--- start of LISTED RECORDS ---
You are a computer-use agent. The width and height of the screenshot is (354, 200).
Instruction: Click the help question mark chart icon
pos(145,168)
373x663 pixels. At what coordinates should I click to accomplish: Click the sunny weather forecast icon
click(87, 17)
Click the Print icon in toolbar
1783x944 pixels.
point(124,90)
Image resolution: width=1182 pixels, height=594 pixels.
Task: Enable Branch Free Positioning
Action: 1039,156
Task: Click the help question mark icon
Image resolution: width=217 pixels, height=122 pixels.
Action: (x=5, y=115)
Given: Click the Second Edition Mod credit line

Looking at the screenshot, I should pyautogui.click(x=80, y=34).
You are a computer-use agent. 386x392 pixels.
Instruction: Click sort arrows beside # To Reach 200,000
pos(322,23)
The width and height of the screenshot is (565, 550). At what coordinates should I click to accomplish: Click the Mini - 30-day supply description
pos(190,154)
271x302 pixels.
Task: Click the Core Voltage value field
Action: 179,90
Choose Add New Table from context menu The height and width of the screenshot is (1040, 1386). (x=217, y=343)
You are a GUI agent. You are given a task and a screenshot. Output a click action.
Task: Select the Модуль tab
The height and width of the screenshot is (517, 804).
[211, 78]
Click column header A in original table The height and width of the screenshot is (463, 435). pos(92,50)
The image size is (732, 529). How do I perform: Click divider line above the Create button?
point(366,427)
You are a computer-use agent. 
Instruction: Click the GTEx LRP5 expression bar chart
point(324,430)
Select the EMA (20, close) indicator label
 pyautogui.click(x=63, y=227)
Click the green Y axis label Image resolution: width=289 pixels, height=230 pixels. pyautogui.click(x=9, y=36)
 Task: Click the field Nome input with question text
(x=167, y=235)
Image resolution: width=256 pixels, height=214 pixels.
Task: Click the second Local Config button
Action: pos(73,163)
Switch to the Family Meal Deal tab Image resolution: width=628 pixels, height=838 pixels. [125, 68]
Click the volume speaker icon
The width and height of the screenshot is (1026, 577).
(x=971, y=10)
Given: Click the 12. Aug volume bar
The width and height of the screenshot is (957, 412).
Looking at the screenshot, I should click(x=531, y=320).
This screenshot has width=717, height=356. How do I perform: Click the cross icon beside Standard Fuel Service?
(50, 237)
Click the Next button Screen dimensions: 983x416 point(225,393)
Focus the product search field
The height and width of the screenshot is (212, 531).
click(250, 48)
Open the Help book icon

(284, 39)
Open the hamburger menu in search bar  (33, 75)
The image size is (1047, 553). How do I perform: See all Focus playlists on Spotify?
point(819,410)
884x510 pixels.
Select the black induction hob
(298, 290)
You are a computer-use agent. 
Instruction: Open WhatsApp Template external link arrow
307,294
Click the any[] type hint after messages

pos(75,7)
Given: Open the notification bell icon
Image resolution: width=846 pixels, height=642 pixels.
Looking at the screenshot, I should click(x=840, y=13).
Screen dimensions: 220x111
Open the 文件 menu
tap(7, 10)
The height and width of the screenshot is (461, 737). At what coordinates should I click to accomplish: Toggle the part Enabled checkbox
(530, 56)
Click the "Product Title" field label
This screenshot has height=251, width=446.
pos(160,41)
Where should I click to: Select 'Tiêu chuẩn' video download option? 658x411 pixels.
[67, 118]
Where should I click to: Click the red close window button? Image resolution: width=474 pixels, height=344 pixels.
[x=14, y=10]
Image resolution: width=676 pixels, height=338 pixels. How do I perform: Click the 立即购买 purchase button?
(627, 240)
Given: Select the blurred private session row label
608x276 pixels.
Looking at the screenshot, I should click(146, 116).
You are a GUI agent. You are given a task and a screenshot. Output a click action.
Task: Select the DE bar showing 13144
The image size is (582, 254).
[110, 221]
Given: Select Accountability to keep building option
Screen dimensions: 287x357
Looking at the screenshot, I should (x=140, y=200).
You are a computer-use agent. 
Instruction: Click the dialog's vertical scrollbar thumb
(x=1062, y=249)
--- end of LISTED RECORDS ---
WHAT TO DO:
Can you pull out the lines of the records word for word, starting at the line that contains "The height and width of the screenshot is (461, 737)." and stopping after the line that contains "[x=14, y=10]"?

EXERCISE OUTPUT:
The height and width of the screenshot is (461, 737). At what coordinates should I click to accomplish: Toggle the part Enabled checkbox
(530, 56)
Click the "Product Title" field label
This screenshot has height=251, width=446.
pos(160,41)
Where should I click to: Select 'Tiêu chuẩn' video download option? 658x411 pixels.
[67, 118]
Where should I click to: Click the red close window button? Image resolution: width=474 pixels, height=344 pixels.
[x=14, y=10]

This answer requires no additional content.